Like Echols and like most ex-cons, he's struggled to find steady work since he got out. He started a small landscaping business but has few customers these days. He had a line on a job waxing and cleaning floors that he says would have paid about $15 an hour, but when the company discovered he had a criminal record, it was a no go. He is two months behind on his mortgage.

Scott and Echols have both wondered what life would be like if they'd gotten a big payout the way Harrison did.

The difference between $1 million and nothing, it turns out, can be very little.

Harrison emerged from prison deeply suspicious of nearly everyone and everything. Finding prices far higher than they'd been when was arrested in 1986, he was convinced store clerks were trying to cheat him.
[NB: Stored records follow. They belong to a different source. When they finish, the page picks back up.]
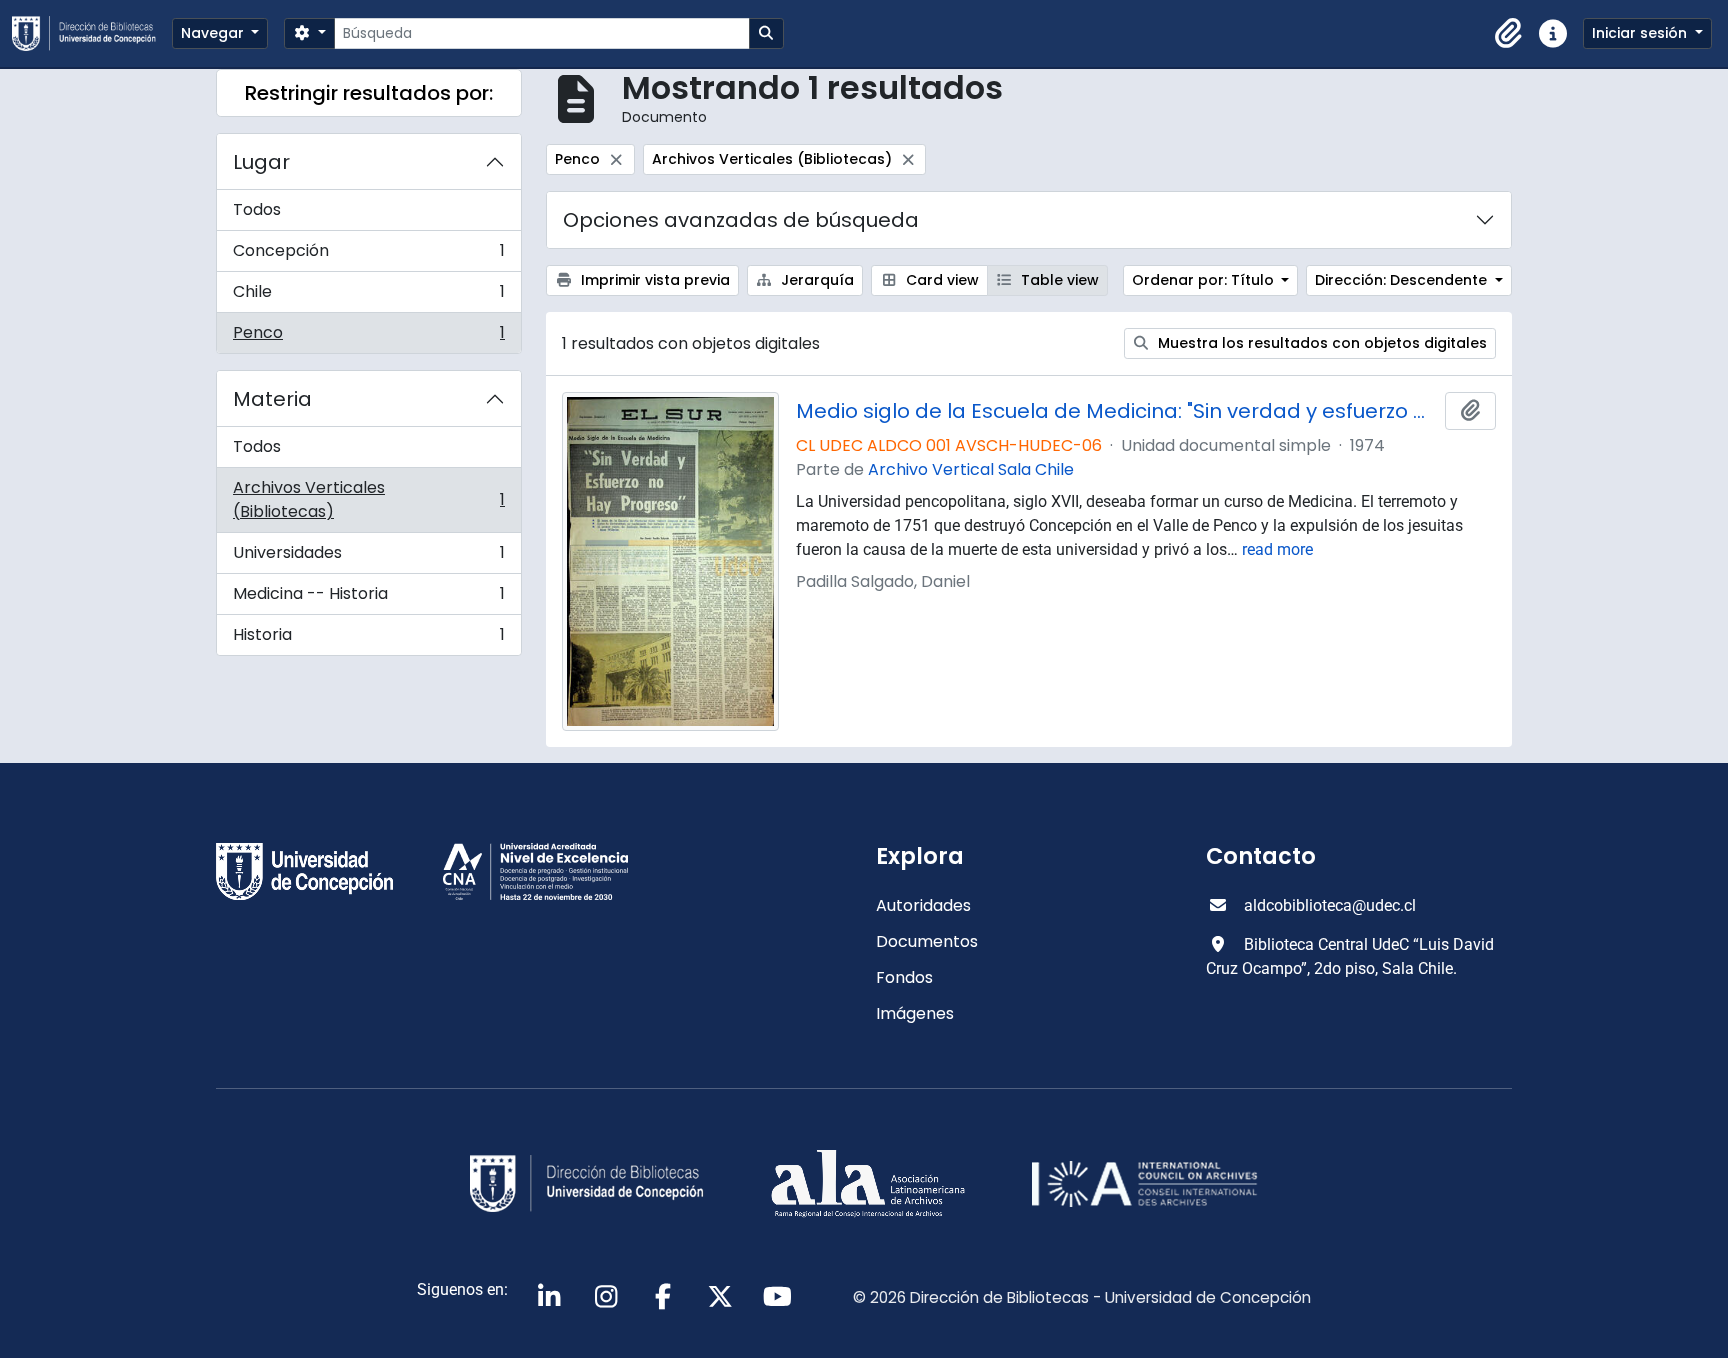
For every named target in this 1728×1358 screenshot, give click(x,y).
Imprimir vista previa (653, 280)
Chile (368, 296)
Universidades (368, 557)
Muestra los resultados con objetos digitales (1320, 343)
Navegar (214, 33)
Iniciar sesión (1641, 33)
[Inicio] (92, 33)
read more (1277, 549)
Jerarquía (815, 280)
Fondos (904, 977)
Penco (368, 337)
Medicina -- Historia (368, 598)
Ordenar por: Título (1205, 280)
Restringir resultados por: (369, 93)
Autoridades (923, 905)
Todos (257, 209)
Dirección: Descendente (1403, 280)
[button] (1509, 34)
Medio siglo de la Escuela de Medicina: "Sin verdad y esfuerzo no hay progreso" (1117, 411)
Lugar (261, 162)
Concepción (368, 255)
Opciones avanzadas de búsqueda (741, 220)
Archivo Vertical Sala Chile (971, 469)
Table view (1058, 280)
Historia (368, 639)
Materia (272, 399)
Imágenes (915, 1013)
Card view (940, 280)
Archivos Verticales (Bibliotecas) (368, 499)
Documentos (927, 941)
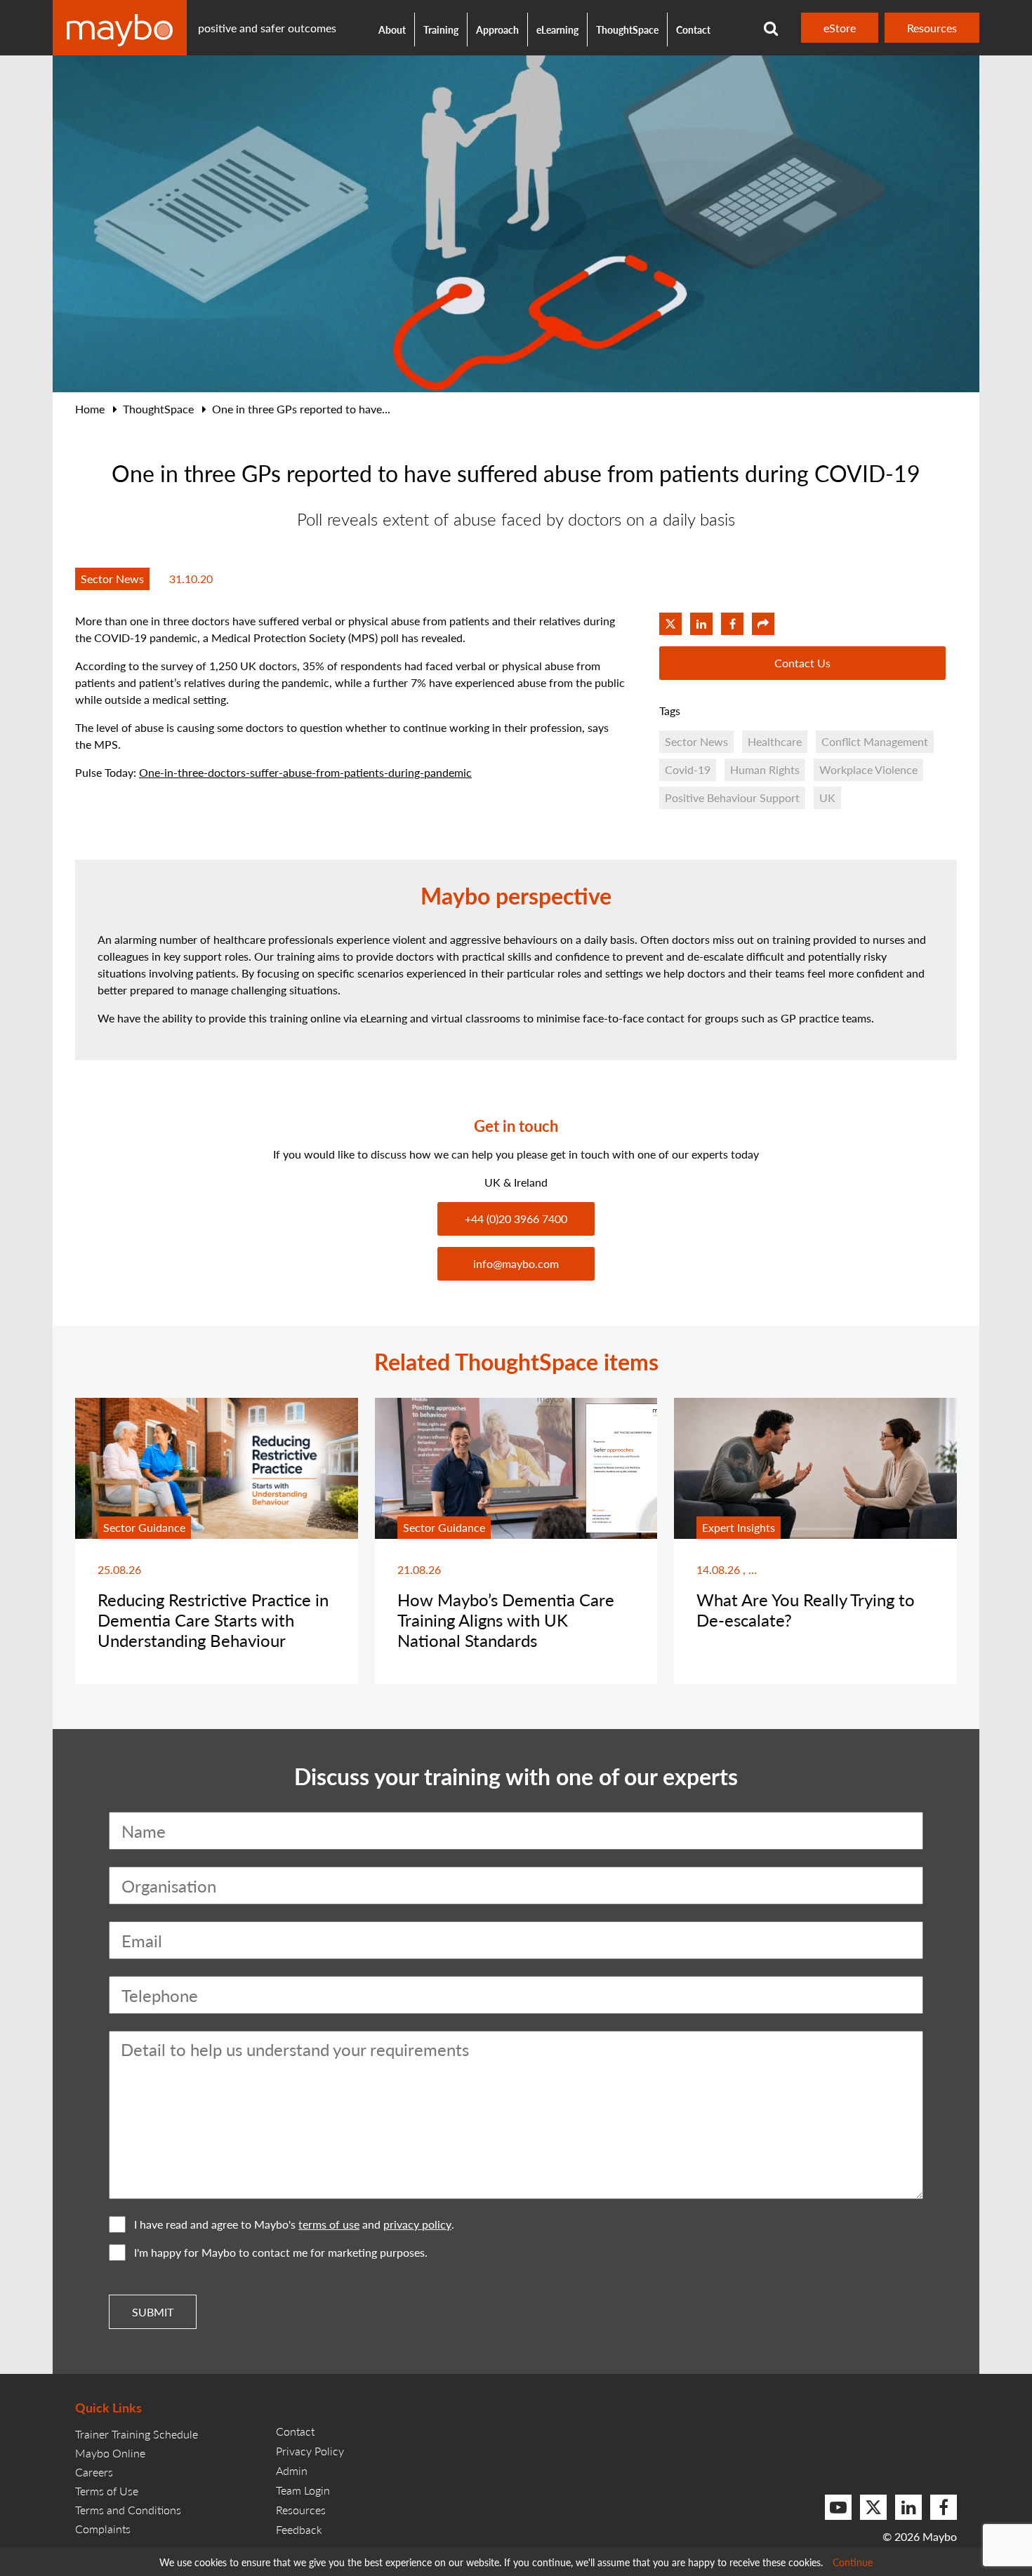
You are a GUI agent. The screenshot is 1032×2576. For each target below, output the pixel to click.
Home (90, 409)
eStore (839, 28)
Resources (932, 28)
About (392, 29)
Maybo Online (110, 2453)
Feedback (299, 2529)
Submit (152, 2312)
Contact (693, 29)
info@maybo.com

He had to rely on help from family, friends and complete strangers. Many wanted to be paid back when the first installment in his state compensation — a $100,000 lump sum payment — arrived some two years later.

Money goes fast
About $12,000 went to his ex-wife for years of child support he wasn't able to pay for their daughter. His big splurge was a Chrysler 300 for his wife, Yvonne, whom he married 18 days after leaving prison and who had supported him for years. He was encouraged to obtain credit cards to set up a credit history and quickly ran up balances.

He admits he overspent.

Harrison, who lives in the Atlanta area, has been unable to hold down a job. He worked for a time stocking books in a warehouse and as a security guard at a Christian school.

Under the 20-year structured settlement, Harrison gets about $47,000 a year before taxes. When the state check comes in, he uses it to pay off last year's debts — including a growing pile of medical bills, because he has no insurance.

"I used to think that it would be a lot of money, but after you get it you see it's not as much as people think it is," he said.